Ontwikkelen op eigen manier
Kinderen verschillen van elkaar in aanleg, leerstijl, belangstelling en tempo. Ieder kind ontwikkelt zich op zijn eigen manier. In het montessorionderwijs zitten verschillende leerjaren bij elkaar, wat het samenwerken van kinderen van verschillende leeftijden bevordert. Ze ervaren en leren dat alle kinderen verschillen en leren die verschillen te accepteren: je mag zijn wie je bent. Omdat alle kinderen op hun eigen tempo mogen werken, valt het ook niet op wie verder in zijn ontwikkeling is en wie minder ver. Dit vergroot het eigen leerplezier voor iedereen.
Begeleiding bij kunnen en willen
In de klas observeren leerkrachten de kinderen tijdens alle activiteiten. Ze kunnen daardoor goed inspelen op wat er gebeurt en een kind persoonlijke aandacht, feedback of ruimte geven.
Blijvend ontwikkelen
Door de manier van werken leren de kinderen een nieuwsgierige onderzoekende houding te ontwikkelen. Deze houding zorgt ervoor dat zij ook na hun schoolperiode uitgedaagd worden om te blijven leren en ontwikkelen.

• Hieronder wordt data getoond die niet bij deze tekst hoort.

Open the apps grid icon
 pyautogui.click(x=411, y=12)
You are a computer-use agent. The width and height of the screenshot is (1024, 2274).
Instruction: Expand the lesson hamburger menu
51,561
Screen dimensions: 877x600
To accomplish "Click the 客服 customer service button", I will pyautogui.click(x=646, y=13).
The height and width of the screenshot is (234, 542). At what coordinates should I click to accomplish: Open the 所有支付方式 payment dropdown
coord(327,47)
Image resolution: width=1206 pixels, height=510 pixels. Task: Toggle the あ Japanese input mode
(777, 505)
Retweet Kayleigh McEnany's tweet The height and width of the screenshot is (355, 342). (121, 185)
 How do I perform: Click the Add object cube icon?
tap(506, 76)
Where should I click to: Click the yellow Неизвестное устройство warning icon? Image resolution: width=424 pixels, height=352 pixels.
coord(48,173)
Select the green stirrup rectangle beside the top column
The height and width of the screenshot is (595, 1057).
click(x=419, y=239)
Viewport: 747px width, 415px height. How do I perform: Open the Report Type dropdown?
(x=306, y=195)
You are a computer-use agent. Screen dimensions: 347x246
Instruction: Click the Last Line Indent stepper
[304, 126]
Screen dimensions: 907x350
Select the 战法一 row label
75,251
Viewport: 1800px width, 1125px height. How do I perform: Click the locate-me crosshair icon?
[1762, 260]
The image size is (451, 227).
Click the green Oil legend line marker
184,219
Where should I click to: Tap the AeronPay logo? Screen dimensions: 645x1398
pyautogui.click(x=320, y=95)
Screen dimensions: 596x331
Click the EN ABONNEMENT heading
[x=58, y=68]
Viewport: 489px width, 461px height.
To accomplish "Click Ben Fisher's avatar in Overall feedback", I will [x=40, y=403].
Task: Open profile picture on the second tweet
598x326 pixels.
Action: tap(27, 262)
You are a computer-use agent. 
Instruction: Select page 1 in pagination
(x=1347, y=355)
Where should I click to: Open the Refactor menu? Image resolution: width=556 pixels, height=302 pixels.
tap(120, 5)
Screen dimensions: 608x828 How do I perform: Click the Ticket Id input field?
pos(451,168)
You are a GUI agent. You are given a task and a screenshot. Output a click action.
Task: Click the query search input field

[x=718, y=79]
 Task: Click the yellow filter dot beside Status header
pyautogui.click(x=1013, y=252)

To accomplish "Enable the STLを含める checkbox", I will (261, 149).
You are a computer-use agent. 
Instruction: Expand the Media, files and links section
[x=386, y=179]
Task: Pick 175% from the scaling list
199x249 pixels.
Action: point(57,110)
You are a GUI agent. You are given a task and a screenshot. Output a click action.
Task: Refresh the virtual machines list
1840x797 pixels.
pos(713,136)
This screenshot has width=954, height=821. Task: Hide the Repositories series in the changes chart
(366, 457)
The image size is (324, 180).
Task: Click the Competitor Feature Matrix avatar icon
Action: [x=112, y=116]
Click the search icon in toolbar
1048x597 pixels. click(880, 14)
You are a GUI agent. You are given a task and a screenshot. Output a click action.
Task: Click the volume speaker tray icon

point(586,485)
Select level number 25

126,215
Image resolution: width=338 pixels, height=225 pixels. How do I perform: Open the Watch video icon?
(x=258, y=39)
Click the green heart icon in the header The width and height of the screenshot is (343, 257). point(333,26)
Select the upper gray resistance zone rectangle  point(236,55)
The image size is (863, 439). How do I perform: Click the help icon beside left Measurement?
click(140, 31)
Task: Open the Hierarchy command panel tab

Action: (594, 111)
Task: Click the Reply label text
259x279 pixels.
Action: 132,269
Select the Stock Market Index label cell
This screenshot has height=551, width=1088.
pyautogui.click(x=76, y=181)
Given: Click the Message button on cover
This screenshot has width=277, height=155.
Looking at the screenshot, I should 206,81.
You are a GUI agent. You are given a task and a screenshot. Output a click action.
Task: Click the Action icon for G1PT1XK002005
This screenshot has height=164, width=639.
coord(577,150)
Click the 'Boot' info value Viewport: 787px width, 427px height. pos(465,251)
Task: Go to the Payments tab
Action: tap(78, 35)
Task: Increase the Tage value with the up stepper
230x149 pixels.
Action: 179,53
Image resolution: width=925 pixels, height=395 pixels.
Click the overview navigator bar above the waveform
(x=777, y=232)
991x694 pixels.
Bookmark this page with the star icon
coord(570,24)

De ontwikkelingsfasen van het kind
Volgens de visie van Maria Montessori ontwikkelt ieder kind zich in een aantal fasen, waarin verschillende aspecten uit zijn omgeving centraal staan.
De schepper (0-3 jaar)
Een jong kind neemt uit zijn omgeving (onbewust) informatie op. Hij ontwikkelt zich via zijn ‘absorberende geest’. Het is dan ook belangrijk dat een kind veel indrukken en ervaringen kan opdoen. De omgeving moet dan ook voldoende prikkelen. Het is dan ook de taak van ouders en opvang om genoeg indrukken en ervaringen te bieden.
De werker (3-6 jaar)
Een kind doet bewust indrukken op. Hij wil zelf handelen en heeft aandacht voor het verloop van een handeling, die hij herhaalt om vanuit een innerlijke behoefte te oefenen. Het is hierbij belangrijk om een goed voorbereide omgeving aan te bieden waarin het kind zijn behoefte tot ontwikkeling mag volgen.
De verkenner (6-9 jaar)
Een kind wil samen met anderen activiteiten doen. De belangstelling voor normen, waarden en regels groeit. Zijn behoeften veranderen; hij wil graag bij anderen horen en samen dingen ondernemen.
De wetenschapper (9-12 jaar)
Een kind gaat verbanden zien en bouwt zo een beeld over de wereld op. Hij denkt na over de plaats van een mens in die wereld en wil inzicht krijgen in de cultuur waarin het leeft. Het is de basis voor maatschappelijke bewustzijn.
Montessorikwaliteit
We zijn trots op de vele en diverse montessori-instellingen in Nederland! De NMV bewaakt hiervan de kwaliteit; de instellingen tonen zélf aan waarom zij een montessori-instelling zijn en hoe zij zich ontwikkelen.
Meer over de principes van Montessori onderwijs weten?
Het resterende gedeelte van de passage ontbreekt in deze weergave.